Meanwhile, Chen, the imprisoned journalist, was not released. In fact, as a headline in the loyal Shanghai Daily reported, his newspaper apologised after Chen confessed to “fabricating articles”. The 27-year-old appeared on television – shaven-headed and hands in cuffs – to make a confession. He said a middleman – as yet unnamed – had bribed him to run the stories, paying him $80,000 for bringing down the stock price.

Some of the Chinese journalists immediately smelt a rat. Of course, he is being forced to say this. Unverifiable samizdat accounts of the arrest allege strong links between Zoomlion and the local forces of law and order. But other local hacks shrugged that it was a shame this young man had proved so corruptible. He confessed – what more do you need to know?

I had never heard of Zoomlion nor been to Hunan. But many journalists in China take extreme personal risks to break stories and take great care to make sure they have their facts straight. Before this week, Chen was considered one of them.

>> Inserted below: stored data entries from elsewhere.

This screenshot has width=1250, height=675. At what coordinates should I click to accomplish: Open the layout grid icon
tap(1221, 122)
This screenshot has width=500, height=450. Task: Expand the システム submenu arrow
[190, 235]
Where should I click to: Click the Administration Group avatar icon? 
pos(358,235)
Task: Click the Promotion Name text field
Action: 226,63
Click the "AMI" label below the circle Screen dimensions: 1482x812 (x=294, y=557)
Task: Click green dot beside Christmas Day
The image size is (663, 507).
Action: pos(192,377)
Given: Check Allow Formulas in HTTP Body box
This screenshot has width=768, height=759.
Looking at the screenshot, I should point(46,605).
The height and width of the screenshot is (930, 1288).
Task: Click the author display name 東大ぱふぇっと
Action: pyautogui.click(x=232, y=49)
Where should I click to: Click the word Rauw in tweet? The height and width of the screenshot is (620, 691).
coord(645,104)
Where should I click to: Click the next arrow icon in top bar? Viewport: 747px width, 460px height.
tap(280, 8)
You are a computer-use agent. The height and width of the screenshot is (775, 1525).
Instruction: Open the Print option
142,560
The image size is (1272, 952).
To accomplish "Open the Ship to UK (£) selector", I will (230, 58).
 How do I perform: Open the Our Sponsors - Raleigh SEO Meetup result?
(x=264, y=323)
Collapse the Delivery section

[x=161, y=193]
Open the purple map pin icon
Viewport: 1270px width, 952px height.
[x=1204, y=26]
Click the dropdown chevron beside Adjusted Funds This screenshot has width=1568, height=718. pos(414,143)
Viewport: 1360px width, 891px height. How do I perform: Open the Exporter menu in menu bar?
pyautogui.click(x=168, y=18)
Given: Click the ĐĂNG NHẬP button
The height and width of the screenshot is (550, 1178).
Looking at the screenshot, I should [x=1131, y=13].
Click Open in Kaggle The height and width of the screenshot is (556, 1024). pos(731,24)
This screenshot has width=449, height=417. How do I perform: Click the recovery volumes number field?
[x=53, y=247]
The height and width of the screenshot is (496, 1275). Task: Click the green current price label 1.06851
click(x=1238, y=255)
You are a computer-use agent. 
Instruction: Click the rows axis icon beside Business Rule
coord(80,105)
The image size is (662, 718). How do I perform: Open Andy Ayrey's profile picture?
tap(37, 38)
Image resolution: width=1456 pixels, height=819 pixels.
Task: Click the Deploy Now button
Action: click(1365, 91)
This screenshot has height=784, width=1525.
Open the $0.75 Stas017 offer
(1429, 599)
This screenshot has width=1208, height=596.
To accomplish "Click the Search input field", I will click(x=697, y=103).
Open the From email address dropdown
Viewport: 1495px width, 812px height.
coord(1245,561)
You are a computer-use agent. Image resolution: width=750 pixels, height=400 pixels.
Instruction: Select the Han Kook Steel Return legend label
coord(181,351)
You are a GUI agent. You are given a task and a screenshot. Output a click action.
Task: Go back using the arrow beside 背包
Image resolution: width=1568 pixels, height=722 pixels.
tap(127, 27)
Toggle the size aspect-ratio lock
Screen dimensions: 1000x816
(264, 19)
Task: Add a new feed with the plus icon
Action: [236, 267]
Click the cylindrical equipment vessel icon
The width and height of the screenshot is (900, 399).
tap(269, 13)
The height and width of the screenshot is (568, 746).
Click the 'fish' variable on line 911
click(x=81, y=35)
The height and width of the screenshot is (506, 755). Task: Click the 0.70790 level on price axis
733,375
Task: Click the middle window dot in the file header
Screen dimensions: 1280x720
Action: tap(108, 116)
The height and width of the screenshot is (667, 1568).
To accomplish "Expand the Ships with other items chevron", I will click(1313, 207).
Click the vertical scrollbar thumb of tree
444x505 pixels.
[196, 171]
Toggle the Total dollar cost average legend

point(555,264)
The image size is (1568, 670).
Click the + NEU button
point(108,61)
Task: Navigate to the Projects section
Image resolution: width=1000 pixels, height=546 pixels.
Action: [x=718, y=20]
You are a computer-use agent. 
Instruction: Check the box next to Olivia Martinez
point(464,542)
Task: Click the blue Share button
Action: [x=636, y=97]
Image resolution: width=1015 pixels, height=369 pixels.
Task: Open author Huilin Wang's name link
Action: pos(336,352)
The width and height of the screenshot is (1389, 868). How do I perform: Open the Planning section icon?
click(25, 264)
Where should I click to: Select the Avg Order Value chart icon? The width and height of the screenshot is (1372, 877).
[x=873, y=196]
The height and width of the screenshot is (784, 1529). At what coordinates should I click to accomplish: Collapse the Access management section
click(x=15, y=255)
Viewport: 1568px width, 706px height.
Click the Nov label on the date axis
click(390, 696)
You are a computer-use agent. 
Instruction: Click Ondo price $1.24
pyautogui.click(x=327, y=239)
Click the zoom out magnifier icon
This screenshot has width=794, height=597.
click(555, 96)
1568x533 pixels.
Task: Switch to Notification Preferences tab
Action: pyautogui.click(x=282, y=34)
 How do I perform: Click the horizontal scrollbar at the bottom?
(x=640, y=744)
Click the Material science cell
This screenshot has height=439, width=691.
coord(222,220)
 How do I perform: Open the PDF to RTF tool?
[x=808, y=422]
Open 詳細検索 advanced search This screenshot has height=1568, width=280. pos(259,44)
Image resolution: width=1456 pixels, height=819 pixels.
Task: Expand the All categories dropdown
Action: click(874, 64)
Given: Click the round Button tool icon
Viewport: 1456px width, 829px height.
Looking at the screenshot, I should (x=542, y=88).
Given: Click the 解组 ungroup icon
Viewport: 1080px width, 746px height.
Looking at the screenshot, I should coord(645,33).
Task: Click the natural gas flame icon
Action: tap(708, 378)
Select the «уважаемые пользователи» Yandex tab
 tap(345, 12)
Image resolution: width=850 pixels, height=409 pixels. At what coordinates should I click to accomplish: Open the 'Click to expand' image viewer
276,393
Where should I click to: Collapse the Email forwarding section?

The trip also took in some traditional local culture – notably a taster of Chinese opera (surprisingly unterrible) and massage by blind masseurs (murderously painful). We were taken round the universities that are shooting up across the city. Yang’s plan is that Nanjing should be Boston to Shanghai’s New York – a historic city and world-renowned higher education hub.

A former education correspondent, I’m used to having headteachers put on a bit of a show. I was, however, surprised by the East Beijing Road Primary School. We were treated to – in order of appearance – a mass kung fu demonstration, a fan dance, a group of cheerleading tots in skin-tight leotards with exposed midriffs, a short play, a choir and then a tour of the premises.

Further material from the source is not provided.